Embeddable C# compiler and ASP.NET hacks

by Miguel de Icaza

Mono's C# compiler has a fairly complete regression test suite: we routinely use mcs to compile about the two million lines of code that make Mono up but it also contains about two thousand individual positive and negative test cases.

Since we run continuous builds of Mono to detect regressions on the code base the two thousand test cases on the compiler were starting to slow down quite a bit the regular Mono builds and the release regression test cases by quite some time.

Faced with this problem Marek Safar, one of the main C# compiler contributors, refactored the compiler so that it could be reused as a library. Then he built a couple of drivers that would process the compiler's negative and positive tests. This reduced the time to run all the tests from about 6-8 minutes to 24 seconds.

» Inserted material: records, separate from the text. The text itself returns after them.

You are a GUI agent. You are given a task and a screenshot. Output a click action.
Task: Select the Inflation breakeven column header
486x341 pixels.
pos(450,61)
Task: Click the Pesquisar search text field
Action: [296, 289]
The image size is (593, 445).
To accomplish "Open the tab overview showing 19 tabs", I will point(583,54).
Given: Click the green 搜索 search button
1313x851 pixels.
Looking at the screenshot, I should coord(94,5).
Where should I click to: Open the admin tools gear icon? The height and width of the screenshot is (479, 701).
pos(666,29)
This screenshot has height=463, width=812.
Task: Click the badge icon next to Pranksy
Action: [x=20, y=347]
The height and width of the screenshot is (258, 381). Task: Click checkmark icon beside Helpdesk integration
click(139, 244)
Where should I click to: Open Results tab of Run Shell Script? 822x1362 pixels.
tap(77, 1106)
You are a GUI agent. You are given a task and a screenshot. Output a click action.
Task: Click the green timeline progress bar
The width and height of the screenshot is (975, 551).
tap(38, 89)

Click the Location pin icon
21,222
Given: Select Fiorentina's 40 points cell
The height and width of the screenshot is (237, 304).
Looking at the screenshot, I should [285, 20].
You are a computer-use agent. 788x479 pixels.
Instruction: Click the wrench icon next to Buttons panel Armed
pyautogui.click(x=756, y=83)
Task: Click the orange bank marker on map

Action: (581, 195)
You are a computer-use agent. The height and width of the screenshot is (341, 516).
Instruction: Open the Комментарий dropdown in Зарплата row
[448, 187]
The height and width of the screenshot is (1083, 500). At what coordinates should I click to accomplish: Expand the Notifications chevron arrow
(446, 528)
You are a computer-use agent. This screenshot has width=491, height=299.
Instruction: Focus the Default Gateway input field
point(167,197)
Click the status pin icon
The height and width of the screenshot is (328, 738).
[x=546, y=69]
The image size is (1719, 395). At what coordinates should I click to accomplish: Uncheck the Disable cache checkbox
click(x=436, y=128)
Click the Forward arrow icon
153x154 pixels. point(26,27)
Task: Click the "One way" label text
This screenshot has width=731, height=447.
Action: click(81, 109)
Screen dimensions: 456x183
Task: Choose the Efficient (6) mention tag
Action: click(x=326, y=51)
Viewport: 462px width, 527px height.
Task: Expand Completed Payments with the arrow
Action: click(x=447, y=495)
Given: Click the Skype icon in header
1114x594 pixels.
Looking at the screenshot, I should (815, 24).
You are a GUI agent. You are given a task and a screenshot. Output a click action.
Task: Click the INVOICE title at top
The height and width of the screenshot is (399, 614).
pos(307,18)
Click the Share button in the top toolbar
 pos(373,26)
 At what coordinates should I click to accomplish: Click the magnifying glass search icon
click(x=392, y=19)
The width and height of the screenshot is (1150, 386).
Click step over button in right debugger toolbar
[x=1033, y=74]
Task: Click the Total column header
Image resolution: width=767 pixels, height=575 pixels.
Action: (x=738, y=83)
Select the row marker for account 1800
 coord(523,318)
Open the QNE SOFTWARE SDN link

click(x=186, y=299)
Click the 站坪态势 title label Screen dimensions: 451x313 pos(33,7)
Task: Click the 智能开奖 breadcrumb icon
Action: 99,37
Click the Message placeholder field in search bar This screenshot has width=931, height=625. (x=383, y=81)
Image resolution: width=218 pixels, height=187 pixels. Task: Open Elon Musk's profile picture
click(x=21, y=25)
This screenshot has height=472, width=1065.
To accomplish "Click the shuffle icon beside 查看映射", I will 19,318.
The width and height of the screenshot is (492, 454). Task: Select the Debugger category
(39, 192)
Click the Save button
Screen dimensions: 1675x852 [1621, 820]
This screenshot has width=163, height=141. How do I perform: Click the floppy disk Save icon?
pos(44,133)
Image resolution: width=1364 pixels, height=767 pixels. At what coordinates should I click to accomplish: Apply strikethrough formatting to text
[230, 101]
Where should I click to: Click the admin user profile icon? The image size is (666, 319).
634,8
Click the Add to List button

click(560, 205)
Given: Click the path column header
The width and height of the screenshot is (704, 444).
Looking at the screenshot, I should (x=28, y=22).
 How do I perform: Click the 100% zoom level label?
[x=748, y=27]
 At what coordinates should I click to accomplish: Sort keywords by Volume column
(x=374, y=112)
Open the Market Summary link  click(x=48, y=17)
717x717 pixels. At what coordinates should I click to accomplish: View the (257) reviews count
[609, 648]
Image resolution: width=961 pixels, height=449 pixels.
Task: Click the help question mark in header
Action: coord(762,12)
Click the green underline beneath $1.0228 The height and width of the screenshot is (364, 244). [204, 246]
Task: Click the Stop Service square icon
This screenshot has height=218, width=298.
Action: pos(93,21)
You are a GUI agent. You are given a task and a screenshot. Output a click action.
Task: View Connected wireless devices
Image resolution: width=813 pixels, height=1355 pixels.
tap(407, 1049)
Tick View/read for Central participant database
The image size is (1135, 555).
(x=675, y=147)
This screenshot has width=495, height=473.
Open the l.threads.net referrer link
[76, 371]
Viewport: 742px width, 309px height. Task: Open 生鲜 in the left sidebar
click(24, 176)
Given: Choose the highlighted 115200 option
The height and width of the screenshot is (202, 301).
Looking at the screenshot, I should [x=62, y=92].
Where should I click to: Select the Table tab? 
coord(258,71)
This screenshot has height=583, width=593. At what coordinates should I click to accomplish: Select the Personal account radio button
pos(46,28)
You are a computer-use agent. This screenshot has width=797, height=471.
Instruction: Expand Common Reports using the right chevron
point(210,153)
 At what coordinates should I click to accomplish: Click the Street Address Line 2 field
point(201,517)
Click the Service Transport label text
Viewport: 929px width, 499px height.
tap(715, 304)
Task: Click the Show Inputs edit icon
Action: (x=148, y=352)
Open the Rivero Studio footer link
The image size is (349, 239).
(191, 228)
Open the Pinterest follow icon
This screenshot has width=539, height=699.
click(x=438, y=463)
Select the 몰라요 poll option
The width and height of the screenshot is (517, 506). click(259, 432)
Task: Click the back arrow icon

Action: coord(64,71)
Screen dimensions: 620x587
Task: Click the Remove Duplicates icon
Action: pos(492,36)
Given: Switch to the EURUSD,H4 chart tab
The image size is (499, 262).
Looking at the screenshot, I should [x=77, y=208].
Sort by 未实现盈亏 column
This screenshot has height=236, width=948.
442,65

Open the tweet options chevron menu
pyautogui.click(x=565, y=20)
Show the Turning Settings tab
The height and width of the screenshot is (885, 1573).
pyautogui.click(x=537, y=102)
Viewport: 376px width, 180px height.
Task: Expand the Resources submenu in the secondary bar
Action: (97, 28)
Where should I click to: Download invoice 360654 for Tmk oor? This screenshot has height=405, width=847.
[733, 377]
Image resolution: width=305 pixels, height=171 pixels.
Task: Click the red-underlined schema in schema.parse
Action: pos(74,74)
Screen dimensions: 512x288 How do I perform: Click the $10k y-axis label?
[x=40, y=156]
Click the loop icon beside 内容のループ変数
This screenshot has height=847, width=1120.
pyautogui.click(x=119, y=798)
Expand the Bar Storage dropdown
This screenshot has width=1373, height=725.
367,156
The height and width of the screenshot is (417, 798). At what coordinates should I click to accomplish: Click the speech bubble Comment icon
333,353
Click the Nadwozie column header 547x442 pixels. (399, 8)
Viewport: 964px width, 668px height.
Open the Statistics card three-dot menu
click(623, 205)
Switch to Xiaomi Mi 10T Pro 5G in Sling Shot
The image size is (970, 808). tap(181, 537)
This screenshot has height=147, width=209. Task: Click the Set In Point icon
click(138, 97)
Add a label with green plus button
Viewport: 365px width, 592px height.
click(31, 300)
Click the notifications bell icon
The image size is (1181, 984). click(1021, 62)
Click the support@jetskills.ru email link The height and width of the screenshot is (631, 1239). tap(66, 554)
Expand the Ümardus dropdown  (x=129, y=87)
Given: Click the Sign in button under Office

The time savings come from not having to restart the compiler over and over for each one of the invocations and instead just have the compiler reset at the end of each compilation and move on to the next target:

	test-anon-28.cs...	OK
	test-anon-29.cs...	OK
	test-anon-30.cs...	OK
	
I used to relax watching the screen scroll

The bottle-neck moved from C# to my terminal program.

This embedding turned out to be useful for a small hack. ASP.NET invokes the compiler on a page the first time that a page is hit. When you reference an ASP.NET page like "demo.aspx" the file is compiled down into C# code, which is then passed to the C# compiler and the output is dynamically loaded into the server which in turn dispatches the request from it.

While developing applications developers might notice a 1-2 second delay on the first hit to the page as the compiler processes the file, some months ago I cooked a patch that uses Marek's interface to embed the C# compiler directly into the ASP.NET engine (original posting, patch).

On my machine the time went from about 1.5 second to .9 seconds to compile and load a page on the first hit.

This patch is not very interesting anymore as ASP.NET 2.x allows for websites to be deployed by preocompiling the whole site and copying the resulting DLL.